孫烈長著一張粗獷的臉,臉上沒有多餘神情。
他往日那副憨厚討好的樣子,已經不復存在。
他只是錦衣衛指揮使,官職比不上正一品宗人令衛安。
但他腰間掛著皇帝親自賞賜的繡春刀,這把刀代表著皇權本身的威嚴。
孫烈往前邁了一步。
“衛大人,雷霆雨露,皆是君恩!”
“衛府整座宅院,我手下錦衣衛已經全部布控完畢。陛下下了旨意,說大人最近公務勞累,要留在府中安心靜養。我勸大人,別想著逃走,老實待在宅院裡,免得手下人動手,傷到大人。”
衛安被欺騙的火氣升到頂點。
“你胡說八道!”
他立刻往前跨出一步,情緒十分激動。
“現在跟我講規矩擺架子了?還裝什麼朝廷欽差。當年在鳳陽,是我拉著你們一起做琉璃生意,倒賣精鹽掙錢。你孫老二年年拿分紅,從來沒少過。你身上藏的那些金銀,全是我帶著你掙來的好處。拿我的好處,轉頭就帶人圍我的宅子,你這種忘恩的人,沒資格在我面前擺威風。”

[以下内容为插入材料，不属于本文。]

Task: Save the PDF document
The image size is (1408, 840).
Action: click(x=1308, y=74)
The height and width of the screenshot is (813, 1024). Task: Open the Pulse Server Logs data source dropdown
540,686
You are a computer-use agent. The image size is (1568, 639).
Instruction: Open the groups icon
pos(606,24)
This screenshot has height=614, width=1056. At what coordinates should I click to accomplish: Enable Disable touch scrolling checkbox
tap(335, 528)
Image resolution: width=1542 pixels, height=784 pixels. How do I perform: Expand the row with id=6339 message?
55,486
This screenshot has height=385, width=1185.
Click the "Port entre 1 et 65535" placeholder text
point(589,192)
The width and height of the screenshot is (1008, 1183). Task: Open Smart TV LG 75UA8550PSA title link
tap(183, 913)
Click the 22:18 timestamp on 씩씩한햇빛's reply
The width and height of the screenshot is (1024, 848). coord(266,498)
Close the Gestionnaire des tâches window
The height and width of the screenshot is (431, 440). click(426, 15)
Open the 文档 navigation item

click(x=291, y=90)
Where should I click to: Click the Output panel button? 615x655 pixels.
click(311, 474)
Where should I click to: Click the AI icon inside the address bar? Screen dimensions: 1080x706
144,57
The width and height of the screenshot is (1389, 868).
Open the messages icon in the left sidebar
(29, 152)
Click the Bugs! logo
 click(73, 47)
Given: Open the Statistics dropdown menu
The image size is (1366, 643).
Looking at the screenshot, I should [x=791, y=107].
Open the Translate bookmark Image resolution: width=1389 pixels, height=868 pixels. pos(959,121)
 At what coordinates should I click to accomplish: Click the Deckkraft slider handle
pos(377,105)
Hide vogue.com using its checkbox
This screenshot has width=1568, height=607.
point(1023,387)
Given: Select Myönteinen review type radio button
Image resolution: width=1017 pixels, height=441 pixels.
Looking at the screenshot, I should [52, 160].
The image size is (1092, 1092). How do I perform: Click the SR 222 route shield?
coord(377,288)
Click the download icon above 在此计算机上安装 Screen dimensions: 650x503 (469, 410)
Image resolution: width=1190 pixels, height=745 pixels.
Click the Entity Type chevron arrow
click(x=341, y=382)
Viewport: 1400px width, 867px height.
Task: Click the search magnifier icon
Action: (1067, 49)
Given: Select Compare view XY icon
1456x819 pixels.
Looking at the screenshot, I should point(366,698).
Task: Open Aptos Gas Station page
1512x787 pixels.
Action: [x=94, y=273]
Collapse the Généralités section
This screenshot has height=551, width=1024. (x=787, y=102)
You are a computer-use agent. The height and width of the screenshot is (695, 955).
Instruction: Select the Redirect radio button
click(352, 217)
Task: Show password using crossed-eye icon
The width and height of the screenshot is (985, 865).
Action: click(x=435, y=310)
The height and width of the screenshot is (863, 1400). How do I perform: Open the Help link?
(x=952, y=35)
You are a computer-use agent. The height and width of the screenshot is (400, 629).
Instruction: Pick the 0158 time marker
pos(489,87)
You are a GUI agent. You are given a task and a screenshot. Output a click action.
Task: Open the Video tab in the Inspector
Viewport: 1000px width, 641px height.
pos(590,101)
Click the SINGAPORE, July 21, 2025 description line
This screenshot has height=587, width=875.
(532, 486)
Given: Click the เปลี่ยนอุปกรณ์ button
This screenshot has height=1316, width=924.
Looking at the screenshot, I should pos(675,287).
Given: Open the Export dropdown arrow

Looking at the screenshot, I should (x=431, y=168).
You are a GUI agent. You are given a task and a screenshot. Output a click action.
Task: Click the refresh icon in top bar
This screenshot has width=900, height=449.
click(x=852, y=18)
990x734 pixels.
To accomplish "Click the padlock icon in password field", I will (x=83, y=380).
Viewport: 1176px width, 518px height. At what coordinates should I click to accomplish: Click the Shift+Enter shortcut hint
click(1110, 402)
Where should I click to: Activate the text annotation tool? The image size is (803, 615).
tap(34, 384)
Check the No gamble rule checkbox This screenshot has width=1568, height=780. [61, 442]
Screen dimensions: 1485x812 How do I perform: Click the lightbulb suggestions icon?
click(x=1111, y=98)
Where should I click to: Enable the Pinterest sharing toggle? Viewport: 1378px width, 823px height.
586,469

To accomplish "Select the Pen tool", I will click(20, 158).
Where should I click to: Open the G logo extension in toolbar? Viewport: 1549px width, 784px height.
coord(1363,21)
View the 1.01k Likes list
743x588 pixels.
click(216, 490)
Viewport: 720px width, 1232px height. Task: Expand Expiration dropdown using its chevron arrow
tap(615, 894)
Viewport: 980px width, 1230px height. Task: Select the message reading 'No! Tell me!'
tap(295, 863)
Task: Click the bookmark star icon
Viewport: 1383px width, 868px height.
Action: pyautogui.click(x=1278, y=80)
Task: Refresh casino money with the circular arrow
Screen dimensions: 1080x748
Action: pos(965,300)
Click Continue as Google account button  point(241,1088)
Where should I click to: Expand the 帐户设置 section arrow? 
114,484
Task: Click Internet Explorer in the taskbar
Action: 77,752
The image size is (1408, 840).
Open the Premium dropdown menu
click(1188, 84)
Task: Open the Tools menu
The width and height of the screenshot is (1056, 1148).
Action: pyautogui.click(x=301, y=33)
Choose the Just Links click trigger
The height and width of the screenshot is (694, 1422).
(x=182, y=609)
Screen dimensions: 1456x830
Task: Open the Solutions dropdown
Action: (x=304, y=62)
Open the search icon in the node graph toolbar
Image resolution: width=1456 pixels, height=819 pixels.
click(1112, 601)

旁邊錦衣衛眾人聽完這話,全都握緊腰間刀柄,只等孫烈下令動手。
孫烈沒有半點動容,眼底只露出一點不易察覺的異樣。
他常年待在皇帝身邊,比朝中任何人都清楚朱元璋的心思。
整個大明朝堂,除了馬皇后和太子朱標,其餘大臣的權勢恩寵都不算安穩。
今天還身居高位,明天就有可能全家獲罪。
“衛大人,說話注意分寸。”
“我只聽從朝廷旨意,不講私人交情。錦衣衛做事,只按陛下的命令來。大人要是繼續口無遮攔,胡亂說話,別怪我不顧往日情分,把你現在說的話全部上報給陛下。”
孫烈這番直白的警告,沒有壓住衛安的火氣,反倒讓他情緒更加激動。
早朝上朱元璋刻意試探施壓,揚州同知當場被廷杖打死的場面,幾件事疊加在一起,讓衛安失去了理智。
衛安突然生出一股力氣,彎腰撿起地上的長劍,劍尖直直對著孫烈的脖頸。
衛安放聲大笑,狀態已經完全失控。
“你只管上報!現在就去!”
“我從來不怕死。反正今天我也沒有退路,大不了拉著你一起。”
“你別以為穿上這身官服,就能恃寵而驕。朱元璋心思多疑,性情狠厲,你心裡比我更清楚。”
“你們錦衣衛替他做了不少不能見人的事,知道太多他的隱秘想法。等事情做完,用不著你們的時候,遲早會被捨棄。”
“今天他能對我下手,明天就能對你下手。你往前再走一步試試,看我的劍能不能傷到你。”
劍尖離孫烈脖頸只有一寸距離,劍鋒讓人渾身發緊。